Following are the comments I forwarded to the DWC. Some echo comments made by others and some are new suggestions:
One of the troubling problems with UR not addressed by the regs that should be addressed is what information a treating doctor has to submit and what information ALREADY IN THE ADJUSTER’S POSSESSION that the adjuster should be required to submit to the UR reviewer.
The RFA is a good start (but improveable as notes by some of the forum comments). In my practice I have seen lots of variations on the following:
-the doctor will request a scan, PT, EMG etc etc. The file may be a fat file where treatment has gone on for some time and many things tried.
The doctor submits only the treatment request letter which is in a PR-2 or narrative progress report format. The doctor does not submit a big sheaf of reports that were written by the doctor over months or years of treatment. Those many ongoing reports have over time ruled out other diagnoses, detailed treatments that were not sought and explained results of treatments that were offered. The adjuster sends none of those background materials to the UR reviewer, even though the adjuster has those in the adjuster’s file.

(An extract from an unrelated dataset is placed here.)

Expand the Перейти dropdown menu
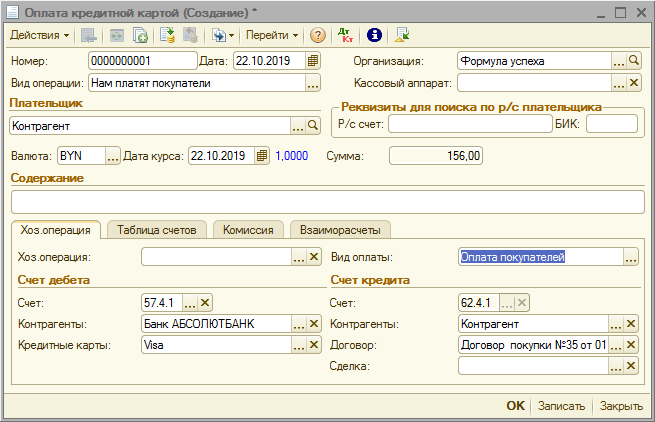pos(272,35)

Surely those reports already in the adjuster’s file that provide contextual information are “the information reasonably necessary to make the determination” which are required by L.C. 4610(g). Yet the adjuster does not send them. Why should the adjuster not be required to send more records to UR, including QME reports, AME reports or the last year of treatment records? Why should doctors be burdened with providing records to the UR when defendant’s adjuster has not done so?
The end result of this of course is often that treatment is non-certified and then the worker goes off to get an attorney and the system is burdened with more QME disputes and more disputes at the WCAB.

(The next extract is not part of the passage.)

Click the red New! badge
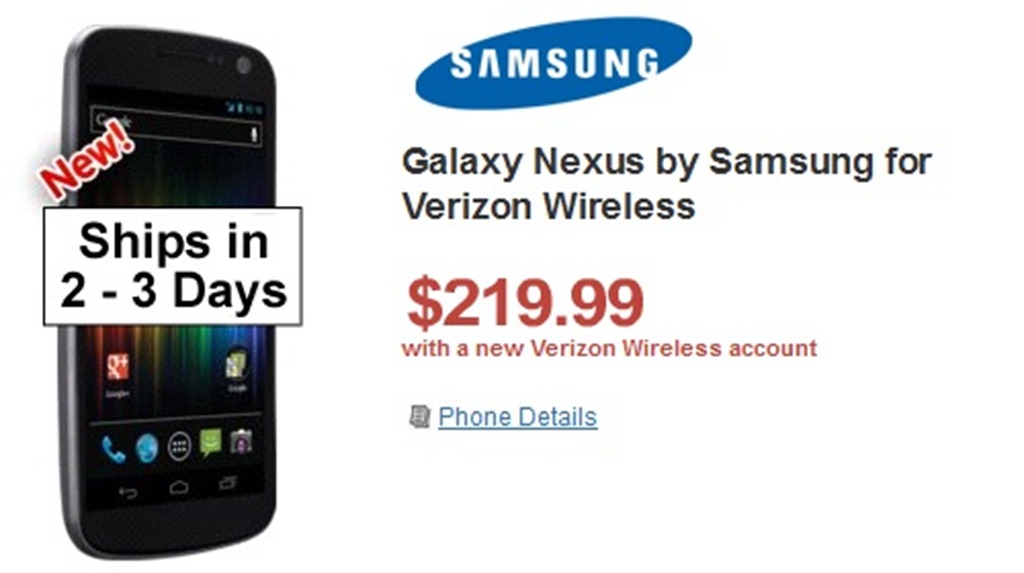1024x573 pixels. pyautogui.click(x=86, y=158)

Another version of this is where the worker has been on medications for years, yet the defendant does UR before certifying refills each time. Although this may be improper review under McLean 2009 Lexis NPD 126, it happens often. In many cases, if the meds are not refilled the worker can go into shock or withdrawal. The regs do not adequately deal with these situations.
The regs should require the adjuster to send a reasonable amount of contextual records, including QME and AME reports. Or the regs could say that if the reviewer does not have enough information, the carrier is to provide those contextual records within a strict timeframe which if not
observed defaults to certification of the request.

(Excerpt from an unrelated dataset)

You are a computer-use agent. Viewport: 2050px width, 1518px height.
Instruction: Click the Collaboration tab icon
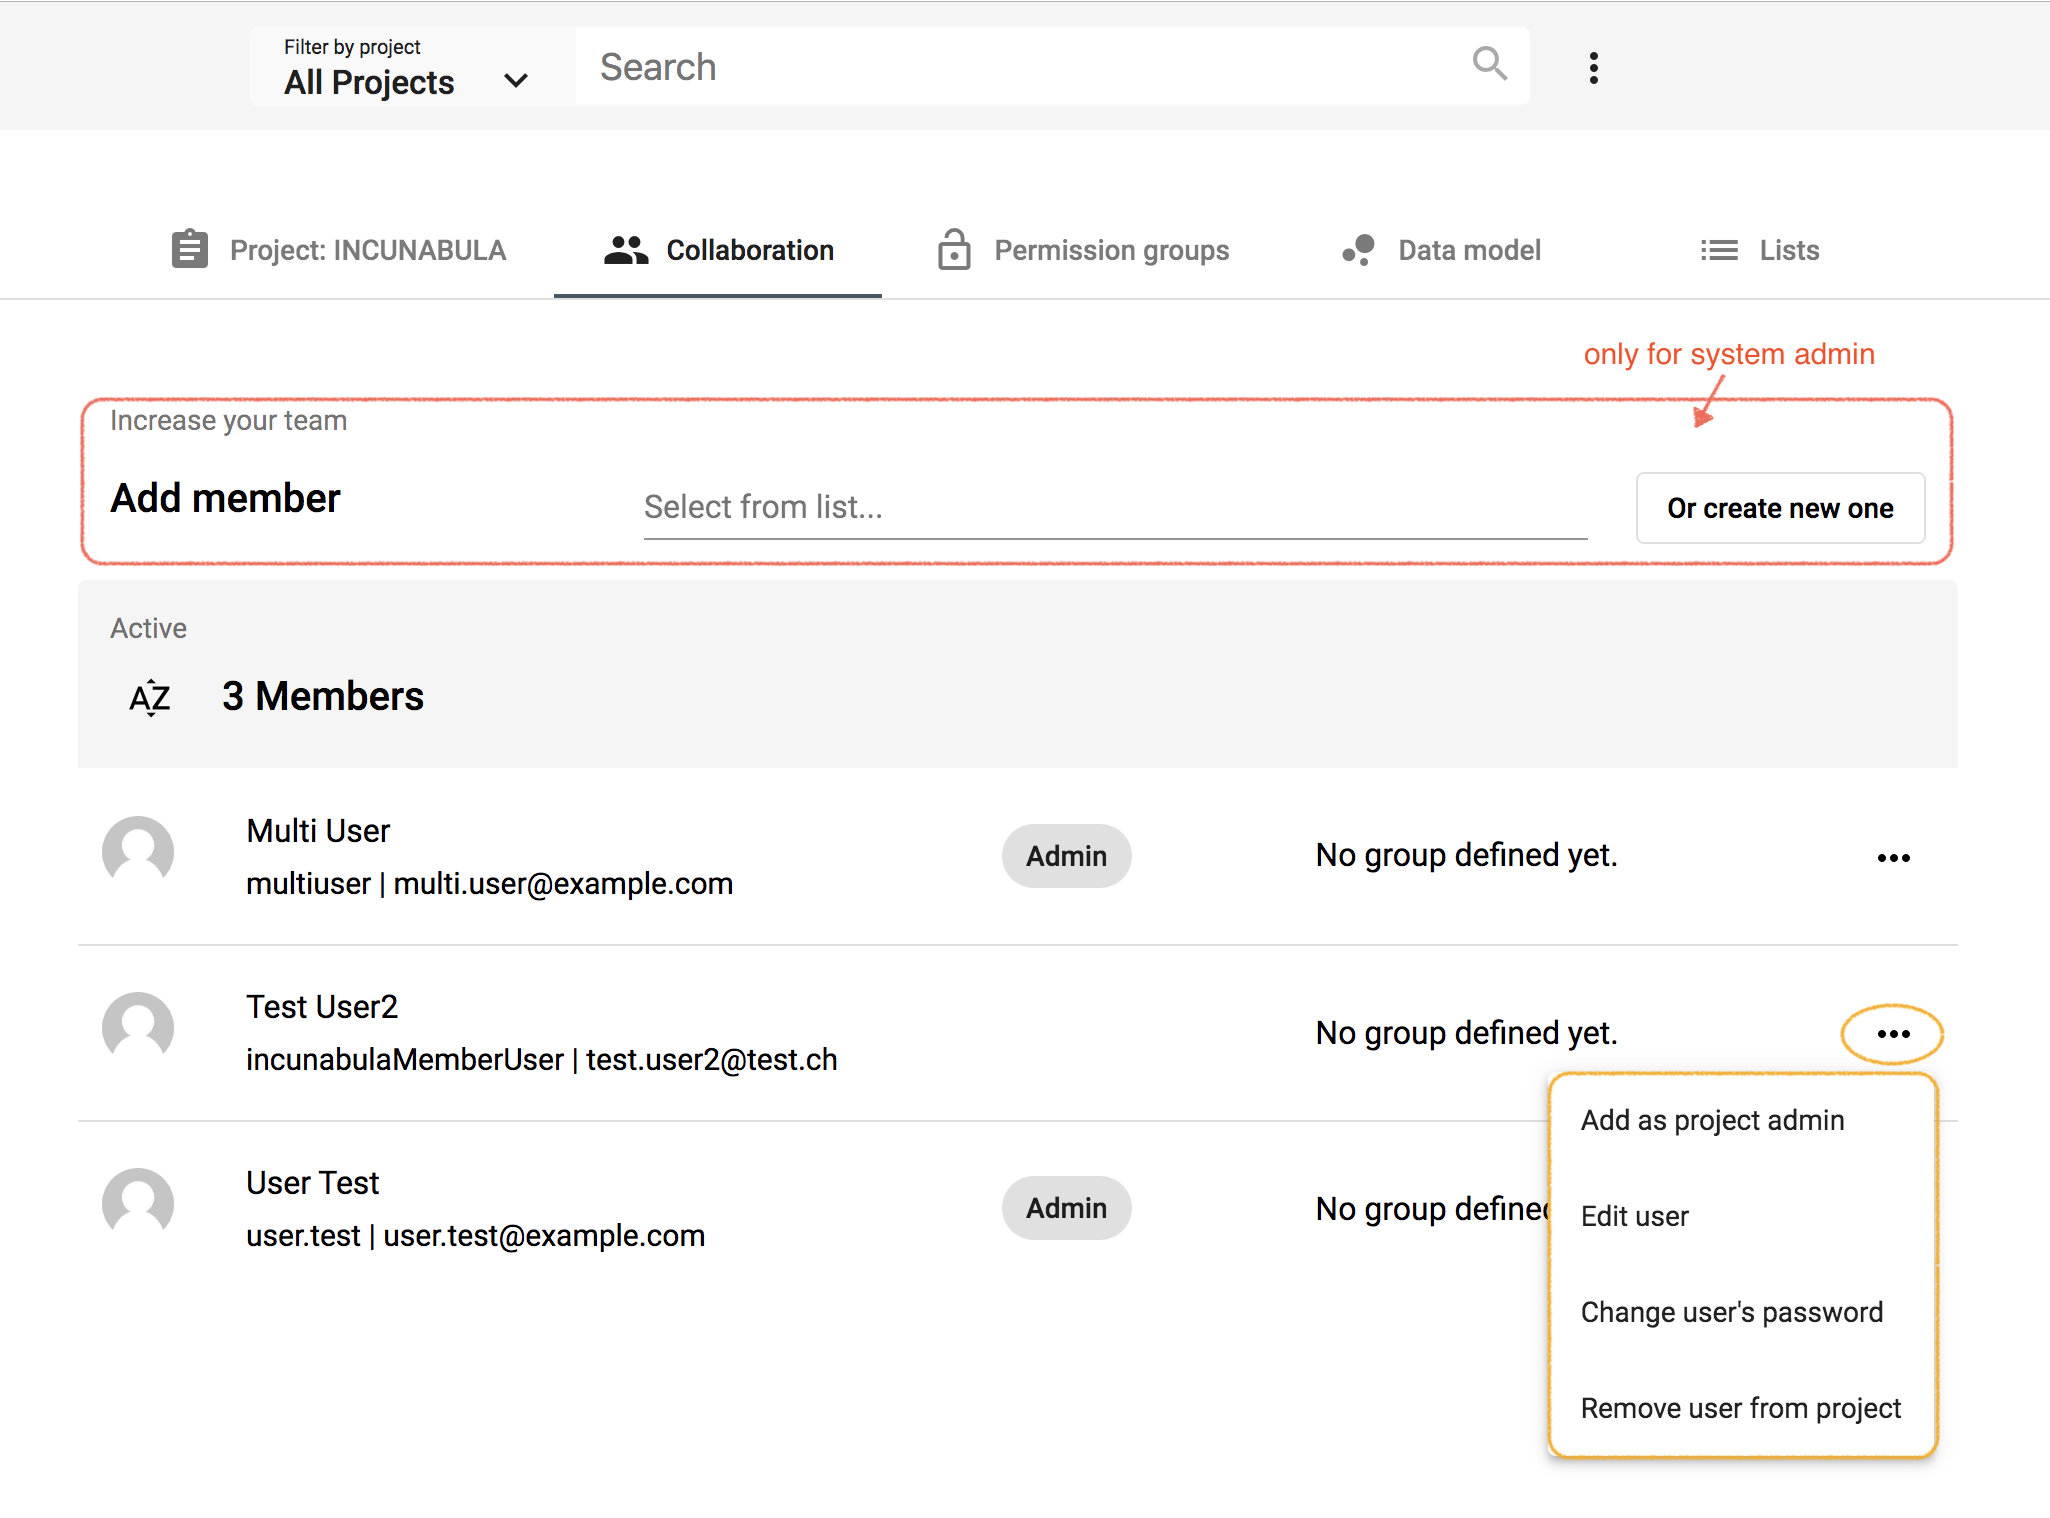pos(620,249)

The regs should also specify if a request is delayed, modified or denied, the transmittal letter to the worker and the attorney should be required to have attached to it a copy of the doctor’s request. As attorneys we frequently get UR denials referring to PR-2 or narrative report treatment requests where we as attorneys have not been served with the report by the adjuster. We end up objecting reflexively to a denial but do not really know what was requested in the first place. Sometimes we call the worker and the worker does not understand what the doctor requested or why. The worker sometimes is not even sure whether he or she wants the treatment that has not been certified. Yet we are supposed to object within 20 days to start a QME process when we are not served with the doctor’s report. It’s absurd and frankly, offensive.
Another big problem not addressed by the regs is the conflict of interest where UR companies are captive companies or subsidiaries of the insurer. UR has become a profit center and loss adjustment expenses have risen significantly as a portion of premium. A regulation that would require UR by outside companies would lessen the conflict of interest or appearance of conflict of interest.